PS steht auf der anderen Seite
Die PS (Parti Socialiste) ist mittlerweile eine weitere Partei der Bürgerlichen und hat alles getan dies immer wieder unter Beweis zu stellen. Während den Streiks gegen die Anhebung des Rentenalters im Herbst beeilte sie sich zu versichern sie hätte das gleiche getan wenn sie an der Regierung wäre. Einige Mitglieder der PS traten gleich als Minister in Sarkozys Regierung ein. Die LCR hat immer wieder betont dass eine neue Partei unabhängig von der PS sein müsse. Darauf muss man sich allerdings auch verlassen können. Noch im Protest gegen das CPE (Ersteinstellungsgesetz) hat die LCR gemeinsame Erklärungen mit der PS unterzeichnet. Sie spricht weiterhin von der „Regierungslinken" auch wenn sie sich von dieser abgrenzt. Das ist nicht hilfreich, schließlich entsteht die Notwendigkeit einer neuen Partei genau daraus dass die PS mittlerweile ganz und gar auf der anderen Seite steht!
Für eine dynamische Gründungskampagne!
Die Gründungskampagne muss bereits die Basis für eine kämpferische Partei legen. „ Dafür müssen Gründungskomitees in allen Orten gegründet werden die sich regelmäßig treffen und gemeinsam nach außen treten. Der Rhythmus dieser Kampagne muss der Rhythmus der Kämpfe der Beschäftigten und Jugendlichen sein", schreibt Gauche Revolutionnaire weiter im Grußwort zum Kongress.
In Rouen hat Gauche Revolutionnaire ein gemeinsames Treffen mit der LCR zur Frage der neuen Partei durchgeführt an dem 60 Leute teilnahmen und ein gemeinsames Flugblatt herausgegeben.
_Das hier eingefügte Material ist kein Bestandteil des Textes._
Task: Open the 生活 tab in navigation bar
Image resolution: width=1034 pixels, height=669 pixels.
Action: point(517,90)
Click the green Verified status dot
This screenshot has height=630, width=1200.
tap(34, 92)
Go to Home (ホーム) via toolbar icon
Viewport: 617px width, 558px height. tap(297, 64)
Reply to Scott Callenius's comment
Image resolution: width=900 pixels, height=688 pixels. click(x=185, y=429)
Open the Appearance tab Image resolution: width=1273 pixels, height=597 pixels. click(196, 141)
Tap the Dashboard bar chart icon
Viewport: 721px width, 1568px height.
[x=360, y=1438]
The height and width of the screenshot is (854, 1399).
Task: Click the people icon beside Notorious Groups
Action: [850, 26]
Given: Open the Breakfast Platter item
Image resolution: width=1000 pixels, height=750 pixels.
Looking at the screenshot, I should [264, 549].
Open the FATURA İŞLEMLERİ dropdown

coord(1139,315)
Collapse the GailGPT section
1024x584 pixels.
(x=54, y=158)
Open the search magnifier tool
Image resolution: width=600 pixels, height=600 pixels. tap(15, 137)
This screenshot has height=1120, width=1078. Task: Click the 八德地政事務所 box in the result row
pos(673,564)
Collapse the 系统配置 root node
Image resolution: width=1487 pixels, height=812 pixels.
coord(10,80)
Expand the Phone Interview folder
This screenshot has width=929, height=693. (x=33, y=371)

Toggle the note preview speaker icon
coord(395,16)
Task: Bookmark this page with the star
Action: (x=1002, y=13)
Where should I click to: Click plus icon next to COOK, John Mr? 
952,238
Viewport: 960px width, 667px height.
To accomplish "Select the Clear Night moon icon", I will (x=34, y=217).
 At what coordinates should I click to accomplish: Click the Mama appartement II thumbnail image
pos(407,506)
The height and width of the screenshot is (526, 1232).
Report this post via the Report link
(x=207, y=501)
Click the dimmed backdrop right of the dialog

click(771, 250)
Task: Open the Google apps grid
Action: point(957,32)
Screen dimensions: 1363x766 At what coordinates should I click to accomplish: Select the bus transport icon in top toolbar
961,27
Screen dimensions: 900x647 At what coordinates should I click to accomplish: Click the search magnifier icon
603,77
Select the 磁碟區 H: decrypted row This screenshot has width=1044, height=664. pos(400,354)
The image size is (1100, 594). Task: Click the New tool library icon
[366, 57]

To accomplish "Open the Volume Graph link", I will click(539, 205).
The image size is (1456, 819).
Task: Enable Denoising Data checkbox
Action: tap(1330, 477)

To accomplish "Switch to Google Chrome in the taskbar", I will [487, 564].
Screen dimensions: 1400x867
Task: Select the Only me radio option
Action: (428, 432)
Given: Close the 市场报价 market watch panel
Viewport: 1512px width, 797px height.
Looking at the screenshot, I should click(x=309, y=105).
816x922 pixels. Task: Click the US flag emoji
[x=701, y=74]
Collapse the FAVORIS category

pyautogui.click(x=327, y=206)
Um eine antikapitalistische Partei zu sein muss diese die Forderungen aufstellen, die für die Beschäftigten wichtig sind und gleichzeitig die Frage nach einer Alternative zum Kapitalismus aufwerfen. Gauche Revolutionnaire hat dies im letzten Wahlkampf vorgemacht in dem sie in einem Teil von Rouen mit den Forderungen nach einem guten und kostenlosen Öffentlichen Dienst, Arbeit von der man leben kann und vernünftigen Wohnungen für Alle angetreten ist.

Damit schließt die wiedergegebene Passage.